Communion Since COVID
by Jonathan Fletcher
Basilica of the National Shrine of the Little Flower
San Antonio, Texas
What is bread without blood?
Or a Peace be with you
without the shake of a hand?
Separated by pews,
masks as common as mantillas,
we feel so distant
from each other as we thirst
for wine
that accompanies wafers
no longer.
At such times, I envy the apostles
their proximity
to the Healer: the way the beloved disciple
leaned against his chest.
The touch of his ungloved hand
to a kneeling leper.
The brush of his white coat-
length tunic against a hemorrhaging woman.
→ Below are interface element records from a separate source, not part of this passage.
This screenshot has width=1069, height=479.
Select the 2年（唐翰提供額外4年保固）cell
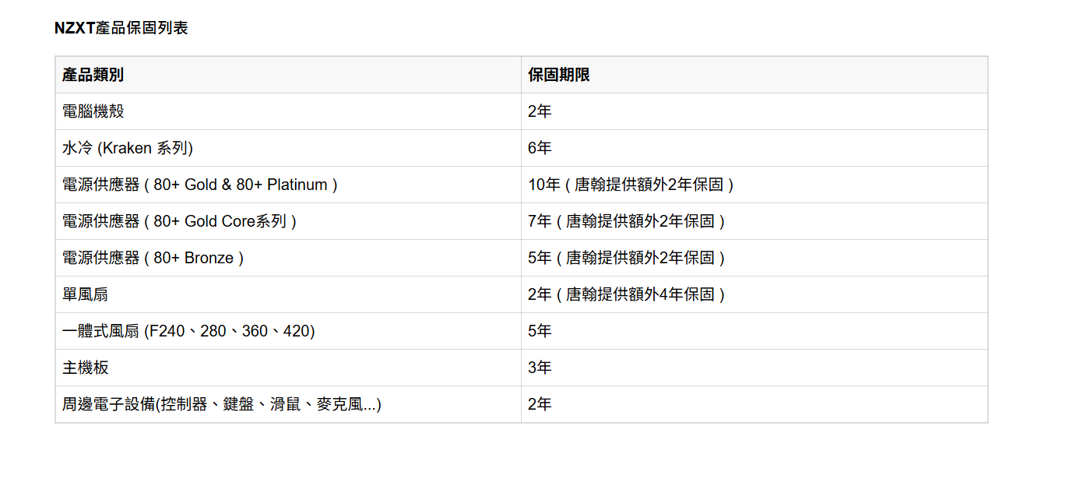point(627,294)
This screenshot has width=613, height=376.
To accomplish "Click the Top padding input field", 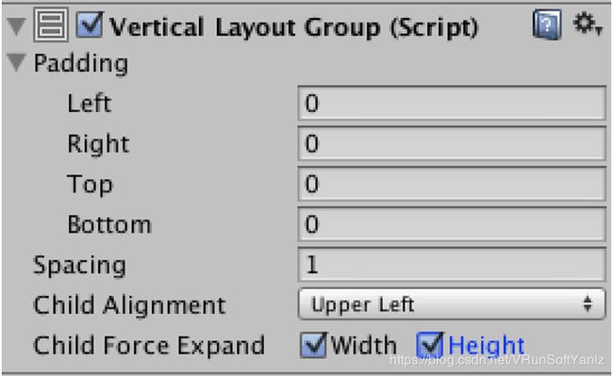I will [452, 184].
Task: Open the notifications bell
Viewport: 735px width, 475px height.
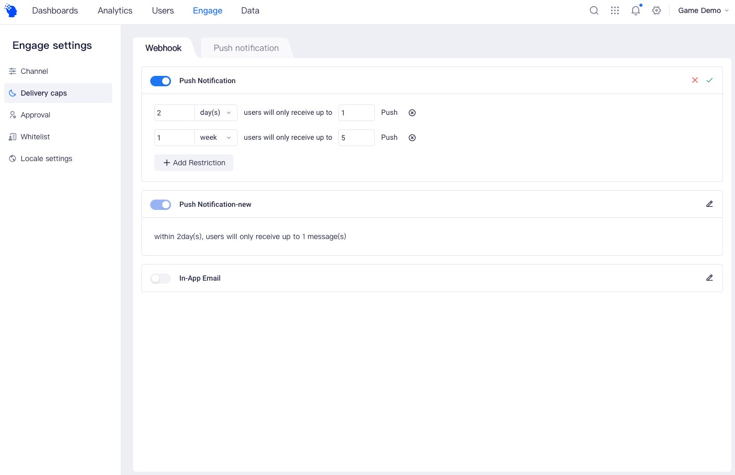Action: point(636,10)
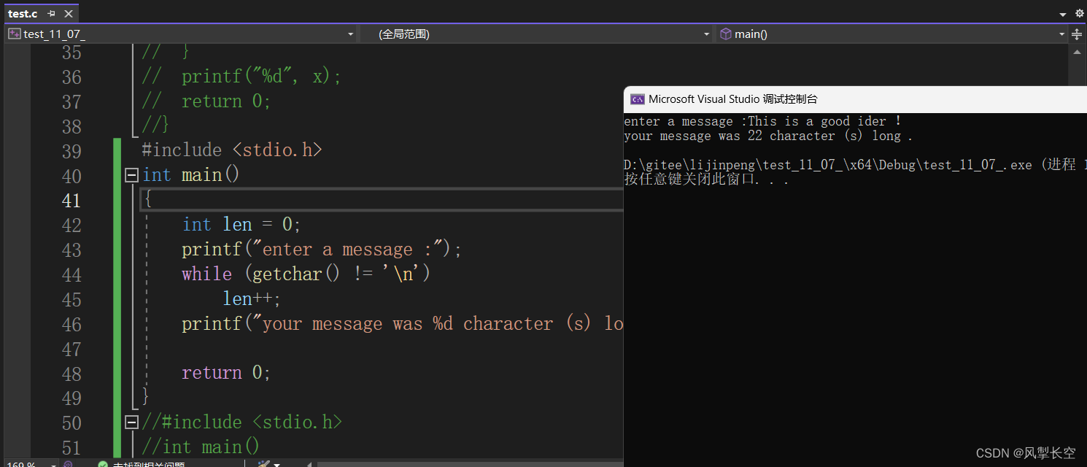Pin the test.c editor tab
Screen dimensions: 1087x467
53,13
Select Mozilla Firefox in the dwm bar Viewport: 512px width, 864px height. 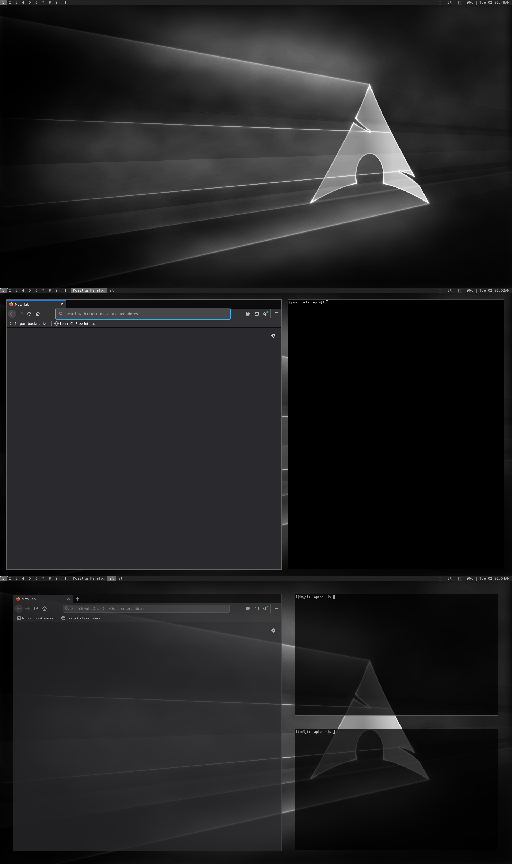tap(89, 290)
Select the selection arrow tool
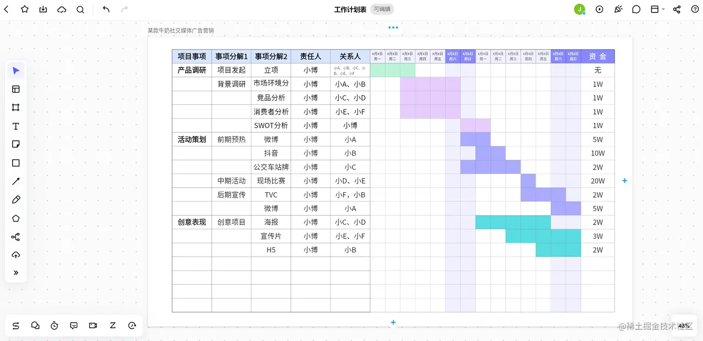 click(x=16, y=70)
Each made well, the healer
killed. Body wrapped in clean linen,
spiced with myrrh and aloe.
Sealed away in rock
hugged
by thick, cold stone.

Jonathan Fletcher holds a Master of Fine Arts in Creative Writing from Columbia University School of the Arts. His work has been featured in numerous literary journals and magazines, and he has won or placed in various literary contests. A Pushcart Prize, Best of the Net, and Best Microfiction nominee, he won Northwestern University Press’s Drinking Gourd Chapbook Poetry Prize contest in 2023, for which his debut chapbook, This is My Body, was published in 2025. Currently, he serves as a Zoeglossia Fellow and lives in San Antonio, Texas.